▶ [WHAT TO DO]:
Check every line below, and copy those that include "button".

Stored entries:
- - -

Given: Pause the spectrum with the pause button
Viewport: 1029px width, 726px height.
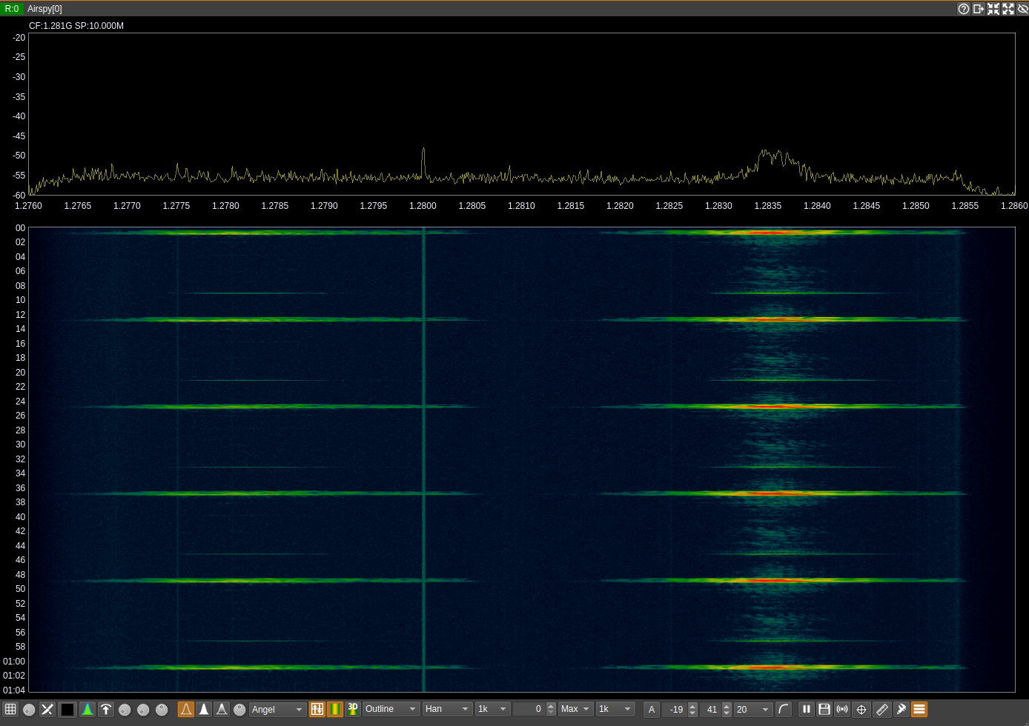Looking at the screenshot, I should pyautogui.click(x=807, y=709).
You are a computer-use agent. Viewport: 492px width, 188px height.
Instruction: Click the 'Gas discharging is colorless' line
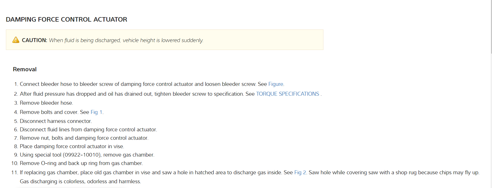[80, 182]
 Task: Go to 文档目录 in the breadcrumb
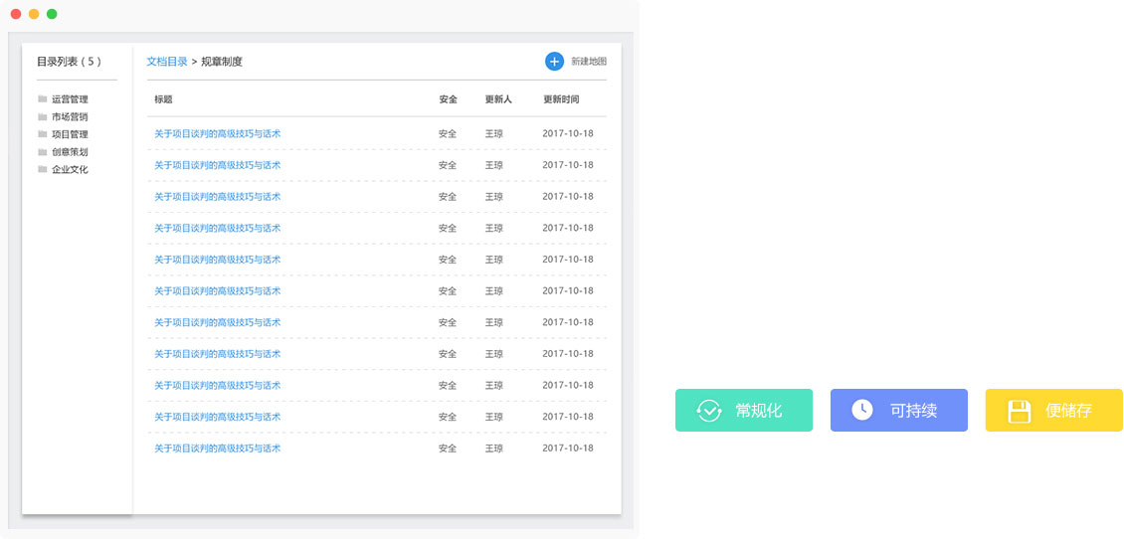(x=166, y=62)
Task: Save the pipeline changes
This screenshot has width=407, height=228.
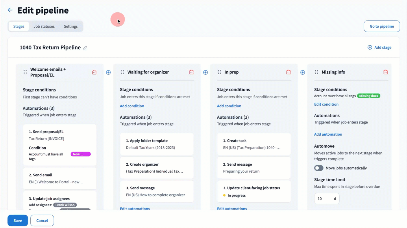Action: (x=18, y=220)
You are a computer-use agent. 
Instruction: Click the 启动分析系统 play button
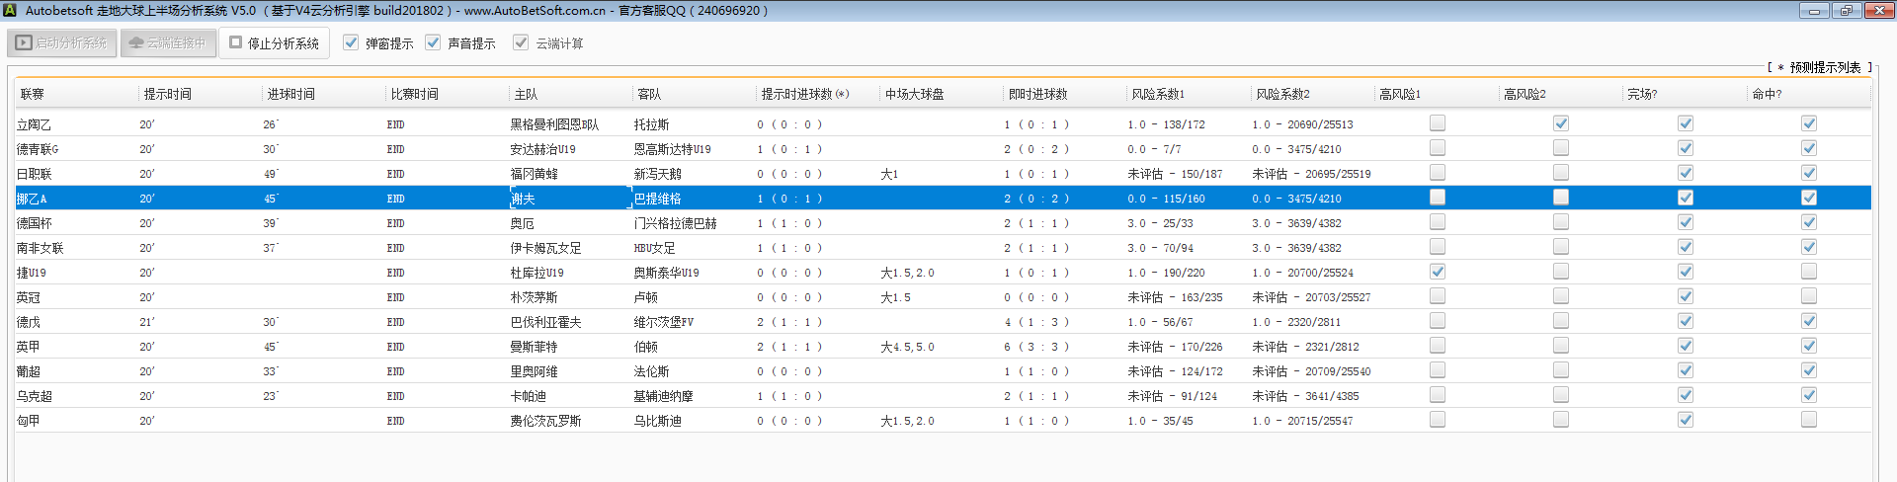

- - -

▶ [SOLUTION BELOW]:
Given: Pause the spectrum with the pause button
Instruction: Click the 启动分析系统 play button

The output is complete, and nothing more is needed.